Most people come in having already done the standard things. Rolled a frozen water bottle under the arch. Stretched the calves against a wall. Bought new insoles. Maybe a night splint. And the heel still bites that first step out of bed, or burns by mid-afternoon after a day on their feet. The frustrating part isn't that these things don't help — they often do, a bit — it's that the relief doesn't hold. That's usually the signal that the problem isn't really in the foot.
What the plantar fascia actually is
The plantar fascia is a thick sheet of connective tissue that runs from the underside of the heel bone — the calcaneus — forward along the sole of the foot, fanning out into the base of each of the five toes. It's dense, fibrous, and surprisingly tough. During gait it has two jobs. On heel strike it absorbs load, spreading the impact across the arch. Then as you push off, it acts like a spring — the toes extend, the fascia tightens, and the arch stiffens into a lever that propels you forward. Shock absorber on the way in, spring on the way out. When it's working well, you never notice it.
The chain — and why this isn't mystical
Here's the part that often gets dismissed as hand-waving, but it's just anatomy. The plantar fascia doesn't end at the heel. It's continuous with the Achilles tendon through the back of the calcaneus, which is continuous with the gastrocnemius and soleus — your calf. The calf attaches up behind the knee and blends into the hamstrings. The hamstrings attach to the ischial tuberosities — the sit bones — at the back of the pelvis. From there, the connective tissue and fascial planes carry up across the sacrum, into the erector spinae running either side of the spine, all the way up to the base of the skull and the suboccipital muscles tucked under the occiput.
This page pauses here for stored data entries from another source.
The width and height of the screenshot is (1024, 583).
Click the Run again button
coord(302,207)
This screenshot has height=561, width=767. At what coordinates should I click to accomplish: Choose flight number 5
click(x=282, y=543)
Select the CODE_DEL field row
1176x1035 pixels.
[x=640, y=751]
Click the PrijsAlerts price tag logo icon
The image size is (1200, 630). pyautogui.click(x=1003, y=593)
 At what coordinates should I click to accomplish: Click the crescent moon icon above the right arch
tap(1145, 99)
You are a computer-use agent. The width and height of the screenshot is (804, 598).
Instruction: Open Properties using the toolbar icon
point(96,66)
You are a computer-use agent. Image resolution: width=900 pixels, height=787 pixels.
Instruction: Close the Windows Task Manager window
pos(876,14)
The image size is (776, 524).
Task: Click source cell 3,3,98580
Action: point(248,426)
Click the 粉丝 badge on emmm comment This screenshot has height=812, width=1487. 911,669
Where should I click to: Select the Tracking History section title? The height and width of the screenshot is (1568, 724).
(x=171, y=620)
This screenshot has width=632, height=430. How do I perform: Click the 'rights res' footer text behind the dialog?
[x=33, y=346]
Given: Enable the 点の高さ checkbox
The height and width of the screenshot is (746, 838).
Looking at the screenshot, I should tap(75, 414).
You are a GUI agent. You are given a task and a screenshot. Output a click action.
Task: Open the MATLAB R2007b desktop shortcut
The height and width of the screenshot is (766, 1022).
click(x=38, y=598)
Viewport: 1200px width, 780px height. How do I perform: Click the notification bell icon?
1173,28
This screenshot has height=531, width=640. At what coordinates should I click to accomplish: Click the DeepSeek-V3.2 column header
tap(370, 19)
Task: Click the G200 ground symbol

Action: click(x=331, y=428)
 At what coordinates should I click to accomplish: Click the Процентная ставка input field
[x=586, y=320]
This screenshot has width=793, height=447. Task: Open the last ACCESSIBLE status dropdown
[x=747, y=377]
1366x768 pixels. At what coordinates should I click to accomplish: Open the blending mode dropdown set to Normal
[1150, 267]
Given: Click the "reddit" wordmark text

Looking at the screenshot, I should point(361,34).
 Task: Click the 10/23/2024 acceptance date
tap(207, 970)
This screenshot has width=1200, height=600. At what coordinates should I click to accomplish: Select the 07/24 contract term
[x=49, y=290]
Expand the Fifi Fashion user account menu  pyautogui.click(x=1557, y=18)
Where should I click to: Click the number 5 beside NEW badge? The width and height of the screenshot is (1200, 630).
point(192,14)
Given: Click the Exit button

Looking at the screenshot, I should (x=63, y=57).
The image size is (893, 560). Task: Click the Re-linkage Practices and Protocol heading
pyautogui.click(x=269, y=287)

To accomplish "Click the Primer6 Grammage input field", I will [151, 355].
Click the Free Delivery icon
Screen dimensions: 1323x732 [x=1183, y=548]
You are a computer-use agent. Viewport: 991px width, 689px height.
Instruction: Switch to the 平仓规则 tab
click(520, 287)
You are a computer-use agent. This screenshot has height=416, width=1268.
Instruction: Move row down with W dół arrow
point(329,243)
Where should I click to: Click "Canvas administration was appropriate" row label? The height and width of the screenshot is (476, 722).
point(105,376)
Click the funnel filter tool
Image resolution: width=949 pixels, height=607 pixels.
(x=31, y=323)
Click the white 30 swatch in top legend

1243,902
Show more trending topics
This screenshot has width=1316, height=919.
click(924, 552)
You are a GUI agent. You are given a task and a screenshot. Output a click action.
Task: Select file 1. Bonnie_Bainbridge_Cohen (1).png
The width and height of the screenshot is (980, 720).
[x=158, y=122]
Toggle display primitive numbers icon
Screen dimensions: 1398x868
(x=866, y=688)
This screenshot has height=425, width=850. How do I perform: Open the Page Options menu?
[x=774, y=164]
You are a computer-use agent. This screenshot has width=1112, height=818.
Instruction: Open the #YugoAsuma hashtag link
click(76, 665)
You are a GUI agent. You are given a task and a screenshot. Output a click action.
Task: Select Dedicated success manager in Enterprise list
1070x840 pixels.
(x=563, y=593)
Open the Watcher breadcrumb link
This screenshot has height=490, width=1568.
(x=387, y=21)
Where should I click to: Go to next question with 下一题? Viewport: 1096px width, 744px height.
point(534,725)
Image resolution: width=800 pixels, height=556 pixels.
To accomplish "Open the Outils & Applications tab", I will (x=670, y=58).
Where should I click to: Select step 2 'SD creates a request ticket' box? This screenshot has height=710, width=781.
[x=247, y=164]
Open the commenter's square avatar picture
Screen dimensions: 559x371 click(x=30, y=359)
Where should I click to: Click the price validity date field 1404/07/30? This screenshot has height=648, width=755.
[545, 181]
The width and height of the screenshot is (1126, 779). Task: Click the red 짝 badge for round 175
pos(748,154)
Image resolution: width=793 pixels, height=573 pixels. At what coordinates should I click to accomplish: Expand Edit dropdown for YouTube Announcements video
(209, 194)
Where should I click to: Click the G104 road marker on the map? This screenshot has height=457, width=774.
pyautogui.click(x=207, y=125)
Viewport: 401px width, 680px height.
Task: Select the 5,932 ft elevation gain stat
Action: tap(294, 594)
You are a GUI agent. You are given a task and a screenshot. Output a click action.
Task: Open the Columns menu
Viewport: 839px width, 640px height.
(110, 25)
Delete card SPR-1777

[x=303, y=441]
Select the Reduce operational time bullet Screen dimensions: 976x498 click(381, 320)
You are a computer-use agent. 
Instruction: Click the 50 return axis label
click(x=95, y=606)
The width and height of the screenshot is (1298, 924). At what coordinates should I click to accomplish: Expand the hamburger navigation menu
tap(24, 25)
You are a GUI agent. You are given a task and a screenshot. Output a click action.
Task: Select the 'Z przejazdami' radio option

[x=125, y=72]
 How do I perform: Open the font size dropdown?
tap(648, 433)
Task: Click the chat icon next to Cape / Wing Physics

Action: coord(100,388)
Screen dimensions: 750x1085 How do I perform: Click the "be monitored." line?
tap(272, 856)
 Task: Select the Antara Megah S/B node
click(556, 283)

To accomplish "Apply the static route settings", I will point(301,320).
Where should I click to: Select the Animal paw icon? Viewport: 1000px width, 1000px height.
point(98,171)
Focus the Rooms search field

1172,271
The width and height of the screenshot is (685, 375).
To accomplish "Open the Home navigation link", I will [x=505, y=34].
That's a continuous sheet of loaded tissue from the sole of your foot to the back of your head. When one segment is stiff or restricted, the rest of the chain has to compensate. Often, the plantar fascia is the segment that ends up paying the bill.
Why local treatment so often disappoints
If you stretch only the foot, you're treating the symptom at its loudest point — but you're not changing what's loading it. I see this pattern often. A stiff thoracic spine that's been rounded over a desk for years means the pelvis tucks under to compensate. That changes the angle of pull through the hamstrings, which changes the load through the calf, which puts the plantar fascia under more tension at every step. Or a sacrum that's slightly rotated from an old fall — barely noticeable, but enough to make one leg load differently than the other. The fascia on that side has been working harder for a decade.
Stretching the foot for five minutes a day doesn't undo any of that. The chain reloads the moment you stand up.
The usual drivers I find upstream
A few patterns come up again and again. Tight calves and a stiff Achilles, especially in people who sit a lot — the ankle loses its dorsiflexion range, so the foot has to splay and the fascia has to give. A sacrum that isn't moving symmetrically, often from an old injury the person has forgotten about. A thoracic spine that won't extend, which throws everything below it off. And — this surprises people — prolonged head-forward postures during long desk days, which load the suboccipitals and pull tension all the way down the back line.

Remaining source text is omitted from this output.